My friend Liz is one of the most positive, productive coworkers I get to partner with. Her answer to pretty much anything is, "Sure, I can help you with that. We can figure that out. Yep."  With Liz, anything is possible.

My role at work generally involves words. But I'm stretching myself into graphic design just a bit. And this week Liz was kind enough to help me create a banner for one of our team's workshops—and to teach me the basics of Photoshop in the process. Which is sort of like a college professor teaching a kindergartener calculus. Bless her.

We needed a logo for the banner, so Liz pulled a jump drive from her pocket, plugged it into my Mac, and downloaded the image.

And I pulled out my phone to snap a photo of her jump drive.

"Possible," it reads. Perfect. This is the attitude to which she tackles life. "Yep, we can do this. That's possible. Yep." Her default is always to the solution side.

Liz is the master of Possible. I served alongside Liz  at church one Christmas—she was in charge of printing last-minute tickets for guests and I was one of her underlings. Problem: the two printers that our IT department had set up at our Seating Solutions station would not print. Liz called IT, but they could not figure it out. The line of guests was growing long, and the church service would start soon. 

"That's alright," she told the flustered IT guy as he continued to fiddle with the machines. "I'll just run downstairs and print each batch of tickets at the printer down there."
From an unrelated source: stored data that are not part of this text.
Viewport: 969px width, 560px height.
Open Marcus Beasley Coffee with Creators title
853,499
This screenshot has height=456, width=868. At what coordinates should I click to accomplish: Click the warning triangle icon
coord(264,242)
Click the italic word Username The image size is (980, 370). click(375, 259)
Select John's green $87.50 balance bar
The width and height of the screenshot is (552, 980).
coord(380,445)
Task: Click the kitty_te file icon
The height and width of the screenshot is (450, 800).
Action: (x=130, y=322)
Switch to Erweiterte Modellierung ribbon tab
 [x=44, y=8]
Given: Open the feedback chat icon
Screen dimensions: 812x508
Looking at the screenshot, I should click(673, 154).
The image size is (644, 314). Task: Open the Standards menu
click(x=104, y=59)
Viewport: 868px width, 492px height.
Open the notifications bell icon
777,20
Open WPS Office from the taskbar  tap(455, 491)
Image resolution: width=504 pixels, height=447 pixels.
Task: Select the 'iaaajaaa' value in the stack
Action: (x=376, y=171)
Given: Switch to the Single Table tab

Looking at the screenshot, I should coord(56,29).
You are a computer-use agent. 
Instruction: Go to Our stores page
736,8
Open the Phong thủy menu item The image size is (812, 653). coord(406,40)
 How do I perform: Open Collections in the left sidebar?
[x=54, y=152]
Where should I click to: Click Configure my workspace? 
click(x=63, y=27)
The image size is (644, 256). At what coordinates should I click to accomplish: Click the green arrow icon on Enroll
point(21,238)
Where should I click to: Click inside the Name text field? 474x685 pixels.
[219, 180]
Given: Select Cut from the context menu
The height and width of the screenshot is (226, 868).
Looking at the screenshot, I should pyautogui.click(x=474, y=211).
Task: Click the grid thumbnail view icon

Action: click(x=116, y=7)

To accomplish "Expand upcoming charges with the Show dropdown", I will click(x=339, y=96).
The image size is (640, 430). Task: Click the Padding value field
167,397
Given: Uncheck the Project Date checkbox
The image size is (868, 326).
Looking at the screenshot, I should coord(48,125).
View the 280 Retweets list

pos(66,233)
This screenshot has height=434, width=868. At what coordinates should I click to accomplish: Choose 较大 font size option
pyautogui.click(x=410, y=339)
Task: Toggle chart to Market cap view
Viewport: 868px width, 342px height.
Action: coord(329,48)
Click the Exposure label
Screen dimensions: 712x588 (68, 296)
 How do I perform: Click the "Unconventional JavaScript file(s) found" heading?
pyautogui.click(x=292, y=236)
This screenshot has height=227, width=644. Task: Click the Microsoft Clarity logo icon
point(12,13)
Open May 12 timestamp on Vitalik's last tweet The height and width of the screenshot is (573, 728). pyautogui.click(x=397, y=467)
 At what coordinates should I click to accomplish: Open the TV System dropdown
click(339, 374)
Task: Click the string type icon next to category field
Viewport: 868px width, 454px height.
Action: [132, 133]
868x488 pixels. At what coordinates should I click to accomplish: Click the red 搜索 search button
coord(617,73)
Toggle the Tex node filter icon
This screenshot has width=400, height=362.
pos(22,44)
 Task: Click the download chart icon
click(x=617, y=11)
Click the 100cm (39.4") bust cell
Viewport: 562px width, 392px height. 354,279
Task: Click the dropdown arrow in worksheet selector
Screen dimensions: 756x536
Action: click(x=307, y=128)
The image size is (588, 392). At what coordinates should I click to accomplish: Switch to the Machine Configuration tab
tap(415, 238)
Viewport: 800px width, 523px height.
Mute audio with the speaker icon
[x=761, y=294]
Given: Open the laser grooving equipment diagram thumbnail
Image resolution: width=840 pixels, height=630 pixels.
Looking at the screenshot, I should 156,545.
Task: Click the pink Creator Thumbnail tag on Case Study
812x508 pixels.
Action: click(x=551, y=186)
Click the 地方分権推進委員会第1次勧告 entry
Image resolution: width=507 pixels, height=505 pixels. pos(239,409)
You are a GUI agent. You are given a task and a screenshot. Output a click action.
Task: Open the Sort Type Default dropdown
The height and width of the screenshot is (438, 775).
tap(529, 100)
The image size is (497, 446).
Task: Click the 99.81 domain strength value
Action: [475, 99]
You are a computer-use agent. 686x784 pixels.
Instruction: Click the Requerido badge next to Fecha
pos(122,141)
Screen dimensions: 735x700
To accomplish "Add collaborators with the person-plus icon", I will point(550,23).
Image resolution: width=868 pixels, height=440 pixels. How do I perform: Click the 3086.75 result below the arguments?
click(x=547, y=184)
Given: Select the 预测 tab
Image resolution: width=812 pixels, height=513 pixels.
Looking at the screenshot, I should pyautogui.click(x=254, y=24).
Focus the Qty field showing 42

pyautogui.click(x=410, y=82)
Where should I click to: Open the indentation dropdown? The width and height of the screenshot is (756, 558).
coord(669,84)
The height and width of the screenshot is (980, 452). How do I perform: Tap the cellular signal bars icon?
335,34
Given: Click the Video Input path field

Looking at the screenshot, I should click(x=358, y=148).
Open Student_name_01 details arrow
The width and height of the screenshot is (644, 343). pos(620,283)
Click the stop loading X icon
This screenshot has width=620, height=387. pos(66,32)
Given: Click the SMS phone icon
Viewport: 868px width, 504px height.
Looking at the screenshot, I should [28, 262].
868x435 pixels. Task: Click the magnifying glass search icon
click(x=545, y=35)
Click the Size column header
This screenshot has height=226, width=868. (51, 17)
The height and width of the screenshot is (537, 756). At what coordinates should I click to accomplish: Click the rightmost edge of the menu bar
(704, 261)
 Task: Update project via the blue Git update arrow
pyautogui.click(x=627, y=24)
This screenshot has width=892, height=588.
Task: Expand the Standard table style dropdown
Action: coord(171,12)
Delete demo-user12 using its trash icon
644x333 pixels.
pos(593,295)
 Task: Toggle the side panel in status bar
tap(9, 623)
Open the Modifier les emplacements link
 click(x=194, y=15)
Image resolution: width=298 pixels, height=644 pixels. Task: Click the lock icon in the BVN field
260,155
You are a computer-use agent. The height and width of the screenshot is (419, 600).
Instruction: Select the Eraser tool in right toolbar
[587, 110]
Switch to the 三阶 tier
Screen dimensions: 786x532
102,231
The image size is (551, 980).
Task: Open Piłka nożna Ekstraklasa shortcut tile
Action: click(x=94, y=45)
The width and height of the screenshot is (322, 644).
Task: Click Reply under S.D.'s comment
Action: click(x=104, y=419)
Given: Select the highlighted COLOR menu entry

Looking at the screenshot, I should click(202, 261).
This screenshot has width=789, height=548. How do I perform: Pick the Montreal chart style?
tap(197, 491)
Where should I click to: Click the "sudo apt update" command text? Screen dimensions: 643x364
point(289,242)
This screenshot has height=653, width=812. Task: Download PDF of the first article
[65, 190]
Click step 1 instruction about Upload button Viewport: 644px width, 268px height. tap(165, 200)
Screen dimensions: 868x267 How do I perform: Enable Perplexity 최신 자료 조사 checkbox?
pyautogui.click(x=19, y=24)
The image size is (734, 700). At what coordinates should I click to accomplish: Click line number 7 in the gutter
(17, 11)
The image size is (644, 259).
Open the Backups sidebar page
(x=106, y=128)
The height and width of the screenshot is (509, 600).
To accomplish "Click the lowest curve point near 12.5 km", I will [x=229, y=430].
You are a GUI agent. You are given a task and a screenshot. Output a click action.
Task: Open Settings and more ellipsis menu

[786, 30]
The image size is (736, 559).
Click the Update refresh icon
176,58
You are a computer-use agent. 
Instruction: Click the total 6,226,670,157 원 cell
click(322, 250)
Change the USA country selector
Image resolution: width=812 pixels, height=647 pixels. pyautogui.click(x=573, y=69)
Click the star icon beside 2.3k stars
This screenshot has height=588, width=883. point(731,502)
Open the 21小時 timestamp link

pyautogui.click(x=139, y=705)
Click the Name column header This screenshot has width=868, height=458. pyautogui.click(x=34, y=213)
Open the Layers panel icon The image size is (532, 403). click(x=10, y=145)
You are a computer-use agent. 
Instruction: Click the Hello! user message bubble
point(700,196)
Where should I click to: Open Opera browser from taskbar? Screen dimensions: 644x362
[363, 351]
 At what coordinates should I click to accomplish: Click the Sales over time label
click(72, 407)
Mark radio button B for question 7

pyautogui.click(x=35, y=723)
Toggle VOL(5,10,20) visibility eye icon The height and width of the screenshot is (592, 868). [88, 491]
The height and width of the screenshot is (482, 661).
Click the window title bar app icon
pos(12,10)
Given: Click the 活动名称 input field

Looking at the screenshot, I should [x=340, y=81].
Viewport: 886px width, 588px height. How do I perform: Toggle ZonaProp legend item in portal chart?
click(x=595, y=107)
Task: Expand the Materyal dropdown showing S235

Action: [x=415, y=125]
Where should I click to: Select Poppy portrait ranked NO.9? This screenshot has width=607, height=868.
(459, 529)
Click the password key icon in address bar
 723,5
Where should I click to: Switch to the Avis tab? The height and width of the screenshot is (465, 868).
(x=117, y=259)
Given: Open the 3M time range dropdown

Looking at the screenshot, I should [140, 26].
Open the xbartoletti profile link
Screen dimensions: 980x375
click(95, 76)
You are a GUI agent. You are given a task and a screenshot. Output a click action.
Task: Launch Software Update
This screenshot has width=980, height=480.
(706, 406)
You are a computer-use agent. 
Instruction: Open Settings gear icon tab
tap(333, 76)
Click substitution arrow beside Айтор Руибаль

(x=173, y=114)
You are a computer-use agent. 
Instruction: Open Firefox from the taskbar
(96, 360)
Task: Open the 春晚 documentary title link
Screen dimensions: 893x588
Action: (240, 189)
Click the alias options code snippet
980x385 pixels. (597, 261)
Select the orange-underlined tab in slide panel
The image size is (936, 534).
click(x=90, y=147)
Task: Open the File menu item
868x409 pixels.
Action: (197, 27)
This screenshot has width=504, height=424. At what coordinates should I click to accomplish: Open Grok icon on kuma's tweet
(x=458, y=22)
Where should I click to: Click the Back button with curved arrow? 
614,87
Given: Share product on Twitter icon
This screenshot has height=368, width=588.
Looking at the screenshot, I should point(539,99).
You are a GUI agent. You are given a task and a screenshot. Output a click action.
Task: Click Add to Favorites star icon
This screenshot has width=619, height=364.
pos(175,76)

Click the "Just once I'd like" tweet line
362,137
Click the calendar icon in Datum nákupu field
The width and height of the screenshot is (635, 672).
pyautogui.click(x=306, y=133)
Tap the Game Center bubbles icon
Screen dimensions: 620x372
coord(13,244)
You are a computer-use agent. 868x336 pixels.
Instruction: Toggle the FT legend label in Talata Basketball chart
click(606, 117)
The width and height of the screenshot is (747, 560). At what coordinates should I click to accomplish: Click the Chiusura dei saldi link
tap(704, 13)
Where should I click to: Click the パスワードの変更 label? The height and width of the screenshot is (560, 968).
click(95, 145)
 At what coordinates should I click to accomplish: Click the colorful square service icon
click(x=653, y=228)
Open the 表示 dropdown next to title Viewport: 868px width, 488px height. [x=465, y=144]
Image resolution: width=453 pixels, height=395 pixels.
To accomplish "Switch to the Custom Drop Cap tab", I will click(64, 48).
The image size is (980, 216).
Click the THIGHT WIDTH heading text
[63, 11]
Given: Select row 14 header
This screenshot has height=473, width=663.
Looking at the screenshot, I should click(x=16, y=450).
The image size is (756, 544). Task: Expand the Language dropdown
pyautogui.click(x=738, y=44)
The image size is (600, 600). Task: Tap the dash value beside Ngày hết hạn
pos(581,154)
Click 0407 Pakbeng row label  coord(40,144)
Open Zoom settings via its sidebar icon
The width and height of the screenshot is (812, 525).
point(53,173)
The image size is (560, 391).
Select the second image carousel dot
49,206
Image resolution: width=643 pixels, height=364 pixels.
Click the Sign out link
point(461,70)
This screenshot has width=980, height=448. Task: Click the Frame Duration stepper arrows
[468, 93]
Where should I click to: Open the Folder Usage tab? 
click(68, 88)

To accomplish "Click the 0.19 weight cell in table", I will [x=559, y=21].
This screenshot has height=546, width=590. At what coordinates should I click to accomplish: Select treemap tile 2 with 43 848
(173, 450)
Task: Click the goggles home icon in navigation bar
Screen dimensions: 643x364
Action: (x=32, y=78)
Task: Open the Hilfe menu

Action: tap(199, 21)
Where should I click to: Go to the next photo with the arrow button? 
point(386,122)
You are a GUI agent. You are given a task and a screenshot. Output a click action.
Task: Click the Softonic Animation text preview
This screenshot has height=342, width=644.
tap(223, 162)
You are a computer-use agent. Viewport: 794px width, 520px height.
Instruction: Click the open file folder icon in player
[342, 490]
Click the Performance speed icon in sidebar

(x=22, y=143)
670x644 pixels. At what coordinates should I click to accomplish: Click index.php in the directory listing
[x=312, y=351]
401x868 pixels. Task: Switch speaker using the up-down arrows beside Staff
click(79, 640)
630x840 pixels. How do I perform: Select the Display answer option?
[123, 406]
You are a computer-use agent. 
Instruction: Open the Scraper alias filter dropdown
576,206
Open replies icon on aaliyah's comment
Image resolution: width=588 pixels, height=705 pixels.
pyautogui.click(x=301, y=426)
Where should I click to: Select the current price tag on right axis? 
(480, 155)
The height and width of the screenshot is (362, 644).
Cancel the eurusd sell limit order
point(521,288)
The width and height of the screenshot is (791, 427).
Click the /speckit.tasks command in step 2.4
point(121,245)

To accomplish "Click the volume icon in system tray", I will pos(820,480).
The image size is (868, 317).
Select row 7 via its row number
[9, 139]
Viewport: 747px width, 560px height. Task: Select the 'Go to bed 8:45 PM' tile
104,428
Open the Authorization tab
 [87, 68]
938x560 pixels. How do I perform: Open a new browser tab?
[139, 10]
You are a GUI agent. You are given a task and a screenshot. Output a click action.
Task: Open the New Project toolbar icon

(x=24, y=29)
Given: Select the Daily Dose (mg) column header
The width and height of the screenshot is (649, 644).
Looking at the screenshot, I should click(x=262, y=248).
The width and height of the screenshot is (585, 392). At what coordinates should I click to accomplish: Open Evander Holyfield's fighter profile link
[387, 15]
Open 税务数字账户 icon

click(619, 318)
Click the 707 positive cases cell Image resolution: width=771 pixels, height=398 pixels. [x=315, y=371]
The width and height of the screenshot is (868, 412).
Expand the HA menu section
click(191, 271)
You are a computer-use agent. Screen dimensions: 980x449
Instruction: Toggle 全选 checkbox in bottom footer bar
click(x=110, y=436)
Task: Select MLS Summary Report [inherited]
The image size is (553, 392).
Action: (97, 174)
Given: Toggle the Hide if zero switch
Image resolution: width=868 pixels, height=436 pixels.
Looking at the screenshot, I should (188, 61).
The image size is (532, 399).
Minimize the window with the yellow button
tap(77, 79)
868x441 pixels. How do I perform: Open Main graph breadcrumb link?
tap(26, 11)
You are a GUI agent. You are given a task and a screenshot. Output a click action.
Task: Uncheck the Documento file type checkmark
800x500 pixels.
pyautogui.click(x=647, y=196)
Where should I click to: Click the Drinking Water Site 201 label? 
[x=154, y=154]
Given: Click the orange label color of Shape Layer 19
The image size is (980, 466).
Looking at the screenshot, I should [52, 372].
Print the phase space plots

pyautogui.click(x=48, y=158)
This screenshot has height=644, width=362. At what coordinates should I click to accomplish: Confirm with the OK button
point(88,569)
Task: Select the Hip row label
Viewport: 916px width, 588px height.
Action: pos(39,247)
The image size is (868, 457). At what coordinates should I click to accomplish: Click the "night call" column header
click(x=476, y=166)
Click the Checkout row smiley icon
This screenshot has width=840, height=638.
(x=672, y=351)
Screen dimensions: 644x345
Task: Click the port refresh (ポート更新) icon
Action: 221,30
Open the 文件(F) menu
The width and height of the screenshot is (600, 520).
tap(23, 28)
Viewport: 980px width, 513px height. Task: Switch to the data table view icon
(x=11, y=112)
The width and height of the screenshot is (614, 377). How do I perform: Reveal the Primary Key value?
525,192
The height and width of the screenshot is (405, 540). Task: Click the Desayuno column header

Um, our church is a bit sprawling. Downstairs printer = about one city block away, plus stairs—each way—for every group of guests. (*Ahem* I generously offered to stay here on my stool and give the waiting guests mints while Liz ran laps up and down the stairs dozens of times fetching printed tickets for our Christmas attenders). 

Liz's solution was not the most practical. It was pretty old-school, actually. But she kept the line moving and guests were served well. She made it Possible for them to enter the auditorium quickly and find their seats. (Though let's not forget I gave them tasty mints. Pretty much we both were heroes, you could say.)

We need more Possible people in our lives. I need to be a more Possible person—I have a pinch of Possible in me, but not nearly enough. I'm too quick to become rigid in my thinking, to follow the protocol rather than solve the problem, to see the barriers rather than the bridge. 

My work week starts tomorrow. And Possible has been bumped to the top of my to-do list.